Cancer Genomics, TCGA, and the GenePool software platform
Presented by Sandeep Sanga, PhD and Tod M Klingler, PhD
Cancer research and treatment is the area of medicine that is currently being transformed most rapidly by genomic technologies. While genome sequencing can elucidate the germline and somatic mutations that contribute to the development of cancer, other genomic modalities, including gene expression, copy number and methylation analyses, are used to identify the specific functional changes that lead to cancers initially and then it’s progression. These data have also been used to narrow in on optimal, patient-centric treatment strategies.
The Cancer Genome Atlas (TCGA) is a large, multi-center project that is characterizing the molecular profiles of samples from patients with difficult-to-treat cancers. Data that has been generated in this project includes exome, whole genome, RNA-seq, miRNA-seq, copy number, methylation and protein expression datasets from more than 16,000 cancer patients and more than 25 cancer types. The volume and quality of this genomic data is extremely valuable for studying these cancers, however, the informatics challenges in accessing and working with this data are a significant impediment for realizing that value.
GenePool is a software platform that enables clinical researchers to manage, analyze, visualize and share the data and results of genome sequencing projects. Station X has imported the open-access TCGA datasets, matched them with the the available patient and sample data, into GenePool.

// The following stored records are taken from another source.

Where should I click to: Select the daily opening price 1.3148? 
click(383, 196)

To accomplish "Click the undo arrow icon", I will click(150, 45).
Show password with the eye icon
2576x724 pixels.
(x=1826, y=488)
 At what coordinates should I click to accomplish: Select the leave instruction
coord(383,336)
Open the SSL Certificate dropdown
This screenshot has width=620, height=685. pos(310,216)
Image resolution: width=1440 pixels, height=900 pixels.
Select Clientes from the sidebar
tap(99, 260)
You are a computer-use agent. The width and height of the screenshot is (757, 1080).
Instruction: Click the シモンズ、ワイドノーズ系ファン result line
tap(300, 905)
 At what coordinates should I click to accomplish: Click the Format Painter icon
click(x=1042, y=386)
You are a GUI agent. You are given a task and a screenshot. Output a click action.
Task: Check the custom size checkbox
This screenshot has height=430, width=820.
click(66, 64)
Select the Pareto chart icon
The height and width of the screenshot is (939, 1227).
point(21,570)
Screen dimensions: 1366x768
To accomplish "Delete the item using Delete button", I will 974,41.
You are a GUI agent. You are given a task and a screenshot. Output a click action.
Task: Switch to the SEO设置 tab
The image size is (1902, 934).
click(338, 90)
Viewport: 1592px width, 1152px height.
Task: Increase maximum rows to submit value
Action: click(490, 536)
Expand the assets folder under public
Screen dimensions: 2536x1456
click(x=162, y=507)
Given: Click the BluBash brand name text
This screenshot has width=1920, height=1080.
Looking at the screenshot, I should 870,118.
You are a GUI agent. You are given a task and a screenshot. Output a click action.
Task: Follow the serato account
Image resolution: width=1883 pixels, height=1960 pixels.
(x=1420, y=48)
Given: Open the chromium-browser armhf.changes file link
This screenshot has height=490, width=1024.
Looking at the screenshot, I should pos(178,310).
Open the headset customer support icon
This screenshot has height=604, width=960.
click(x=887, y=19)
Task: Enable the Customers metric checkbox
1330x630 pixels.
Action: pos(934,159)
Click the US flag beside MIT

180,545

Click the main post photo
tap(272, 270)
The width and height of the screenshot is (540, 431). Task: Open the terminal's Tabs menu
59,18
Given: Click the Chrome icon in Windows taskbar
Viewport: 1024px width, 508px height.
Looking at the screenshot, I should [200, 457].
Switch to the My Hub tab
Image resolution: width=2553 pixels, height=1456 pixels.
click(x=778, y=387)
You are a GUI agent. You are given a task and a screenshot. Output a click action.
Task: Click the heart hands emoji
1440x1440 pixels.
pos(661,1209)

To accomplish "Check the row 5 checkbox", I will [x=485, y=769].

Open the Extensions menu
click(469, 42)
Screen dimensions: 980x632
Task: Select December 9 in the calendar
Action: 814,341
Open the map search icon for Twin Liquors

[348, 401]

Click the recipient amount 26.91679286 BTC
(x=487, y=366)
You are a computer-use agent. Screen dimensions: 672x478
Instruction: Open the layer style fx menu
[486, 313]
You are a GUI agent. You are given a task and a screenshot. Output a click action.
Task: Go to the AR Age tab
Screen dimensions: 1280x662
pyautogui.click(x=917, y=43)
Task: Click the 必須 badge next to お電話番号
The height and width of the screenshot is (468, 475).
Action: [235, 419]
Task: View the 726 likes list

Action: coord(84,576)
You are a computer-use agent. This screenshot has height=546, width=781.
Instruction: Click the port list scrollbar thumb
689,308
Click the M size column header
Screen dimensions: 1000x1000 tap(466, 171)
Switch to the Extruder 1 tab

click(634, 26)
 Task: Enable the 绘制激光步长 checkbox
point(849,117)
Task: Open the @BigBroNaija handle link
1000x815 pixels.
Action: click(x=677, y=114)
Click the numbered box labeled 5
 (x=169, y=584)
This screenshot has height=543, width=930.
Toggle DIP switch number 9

Using GenePool, we demonstrate the flexible and efficient analyses of complex queries within and across cancer types in TCGA. In addition, while germline variants and read-level data is controlled access (i.e. available by application and approval of dbGaP), that data can be made available to researchers with the appropriate access privileges.
In this seminar, we will give an overview of cancer genome projects, focusing on TCGA, and demonstrate the use of GenePool for the large scale analysis of TCGA data.